Jumping back to the start of the summer, the New Zealand tour was a very entertaining one, which gave further credence to the ‘aggression is best’ crowd. Brendon McCullum was hailed a genius for his commitment to this previously unimaginable ‘aggressive brand of cricket’. New Zealand attacked all the time. It was so great that many analysts and writers seemed to crown them as one of the best sides in the history of the game! They drew the Test Series, and lost the ODIs. How could this be true? It was explained away by saying that England heroically matched the tourists’ aggression, signalling the dawn of a seventeenth ‘new era’ in as many months. (I’ve attacked buzz phrases enough, so ‘new era’ will escape unscathed for now.)
England persisted with the narrative. ‘Take the attack to the Australians’ was the rallying cry. In response, Australia also vowed to attack. The most aggressive would surely triumph.
Yet the Cardiff Test was won by England because they played better cricket, not more aggressive cricket. It is certainly true that in important moments England demonstrated more positive intent than they had done in previous years, not least because Joe Root is now a world class batsman. To summarise England’s win as merely being a product of this new aggressive mentality would be woefully inadequate, given the numerous facets of the game in which England proved themselves superior on this occasion.
What I hope would finally explode the myth of the ‘aggressive brand of cricket’ being the route to success is that Australia followed those principles and failed. Root scored at a free rate, but was not overly aggressive. Australia, on the other hand, felt it necessary at every opportunity to prove their intent in the first innings. Moeen Ali isn’t good enough, so he must be carted around the park. Steve Smith played some impressive shots that brought him runs, but in pursuing his aggressive approach he conspired to be dismissed in a comical and ungainly fashion. Clarke, too, fell into the trap, caught and bowled attempting to drive, and the second innings dismissal looks even worse. Voges played an ill-judged shot late in the day. It wasn’t that England had bowled aggressively, it was that they had bowled well. And in failing to exercise sufficient restraint, Australia found themselves behind the game from an early stage.

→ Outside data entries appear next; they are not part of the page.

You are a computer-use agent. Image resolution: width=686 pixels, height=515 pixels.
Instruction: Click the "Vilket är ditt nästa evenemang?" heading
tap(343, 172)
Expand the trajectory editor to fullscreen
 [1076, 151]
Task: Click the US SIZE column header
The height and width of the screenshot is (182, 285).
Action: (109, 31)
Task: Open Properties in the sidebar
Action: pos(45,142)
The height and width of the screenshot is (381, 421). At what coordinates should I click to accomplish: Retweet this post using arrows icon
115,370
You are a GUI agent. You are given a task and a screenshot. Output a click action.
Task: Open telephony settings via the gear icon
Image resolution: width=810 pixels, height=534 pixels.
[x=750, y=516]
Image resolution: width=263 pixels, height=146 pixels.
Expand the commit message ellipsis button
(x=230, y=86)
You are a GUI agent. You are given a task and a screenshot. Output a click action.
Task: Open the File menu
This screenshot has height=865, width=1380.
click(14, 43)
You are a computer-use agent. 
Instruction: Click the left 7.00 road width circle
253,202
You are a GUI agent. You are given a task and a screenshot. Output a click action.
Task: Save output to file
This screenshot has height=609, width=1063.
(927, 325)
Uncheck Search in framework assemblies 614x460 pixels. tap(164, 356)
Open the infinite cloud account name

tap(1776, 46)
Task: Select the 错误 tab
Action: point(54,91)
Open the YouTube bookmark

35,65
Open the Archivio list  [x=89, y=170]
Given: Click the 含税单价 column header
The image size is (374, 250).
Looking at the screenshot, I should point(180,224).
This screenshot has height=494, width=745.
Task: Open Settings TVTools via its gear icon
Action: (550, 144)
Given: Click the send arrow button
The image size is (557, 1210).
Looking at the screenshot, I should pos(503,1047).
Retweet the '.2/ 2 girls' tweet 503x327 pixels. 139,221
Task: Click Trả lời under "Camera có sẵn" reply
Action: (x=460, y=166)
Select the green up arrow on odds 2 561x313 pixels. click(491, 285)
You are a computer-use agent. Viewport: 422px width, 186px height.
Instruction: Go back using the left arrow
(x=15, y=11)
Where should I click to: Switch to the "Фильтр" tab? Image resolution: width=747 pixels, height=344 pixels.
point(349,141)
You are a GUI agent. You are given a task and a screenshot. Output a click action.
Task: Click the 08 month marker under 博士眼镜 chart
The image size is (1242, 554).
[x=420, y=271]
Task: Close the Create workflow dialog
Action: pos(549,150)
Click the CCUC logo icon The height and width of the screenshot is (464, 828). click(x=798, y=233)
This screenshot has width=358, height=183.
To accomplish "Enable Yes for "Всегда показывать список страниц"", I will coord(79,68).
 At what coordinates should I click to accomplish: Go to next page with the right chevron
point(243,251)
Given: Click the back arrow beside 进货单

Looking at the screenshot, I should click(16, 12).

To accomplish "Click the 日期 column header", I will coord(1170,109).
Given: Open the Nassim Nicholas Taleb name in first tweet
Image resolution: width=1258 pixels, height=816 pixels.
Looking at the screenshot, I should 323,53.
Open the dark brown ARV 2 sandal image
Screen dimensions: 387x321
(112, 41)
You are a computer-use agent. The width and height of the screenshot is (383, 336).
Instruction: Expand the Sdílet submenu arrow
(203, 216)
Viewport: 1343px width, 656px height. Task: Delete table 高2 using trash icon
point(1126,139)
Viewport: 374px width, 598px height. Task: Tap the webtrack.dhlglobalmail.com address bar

The Australian chase was a tough ask on a slow pitch, but they had two days in which to pace themselves. What they then demonstrated was a complete inability to occupy the crease for long periods of time. This is the other myth that needs exposing – that defensive approaches have no merit in the ‘modern game’. Root took the headlines and the man of the match award, but after losing three quick wickets on the first morning, it could have been a lot worse had he been caught on 0 by Haddin. His parter at the time, Gary Ballance, played an ugly but determined innings, making a half-century that not only allowed England to build a good partnership, but saw off the dangerous new ball which had already put England in trouble. Defensive cricket is not as glamorous, not as exciting, but I’m pretty sure that most cricket fans recognise the importance of it. Ballance succeeded where many Australians failed, in that he occupied the crease for a period of time that increased his team’s chances of success.
England’s bowling was also much better than Australia’s. It was cleverer and was executed more successfully. Broad and Anderson bowled consistently fuller than they had done for a long time, probing for drives to induce edges. Broad pointed out after the game that having seen the nature of the pitch, England realised they could not afford to offer width to the batsmen, so they stuck to a plan of bowling straight. (It seems odd that they’d never realised this before, but as an assessment of the pitch, it is fair enough.) Moeen’s greatest strength is his perceived inadequacy, which is met with aggression and subsequent errors. Mark Wood bowled with great discipline that was not matched by Starc or Johnson. Admittedly the pitch was produced with an intention of reducing the threat of the Aussie pace bowlers, but both sides had to bowl on it, and England did so far more successfully.
There remains a risk that England are swept up by the narrative that they themselves have helped create. Whilst Ian Bell’s fluent return to form was heartening, the rate at which England batted at times jeopardised their advantage. Often the pitches can be such that to score quick runs is better than trying to bat time when you could easily nick off. An article in the Daily Mail has focussed on how Mark Wood’s 32* off 18 balls tells us all about England’s positive approach to the Ashes. What it really indicates is a punchy lower order bowler made a vital contribution to nudge the target up – bowlers have hit quick fire runs before. England managed to score enough so that the target was insurmountable, and I realise there are few strategies that are completely risk averse, but they must not forget that aggression in all scenarios isn’t always the best strategy. Buttler chipping to mid-on late on day one was an error. It is true that England wouldn’t score the runs as quickly as they did if they didn’t play those shots, and Moeen’s counter-attacking 77 is evidence to support that. However, it is still important to play the situation, and recognise which balls to attack and which not to. There is a balance to be struck.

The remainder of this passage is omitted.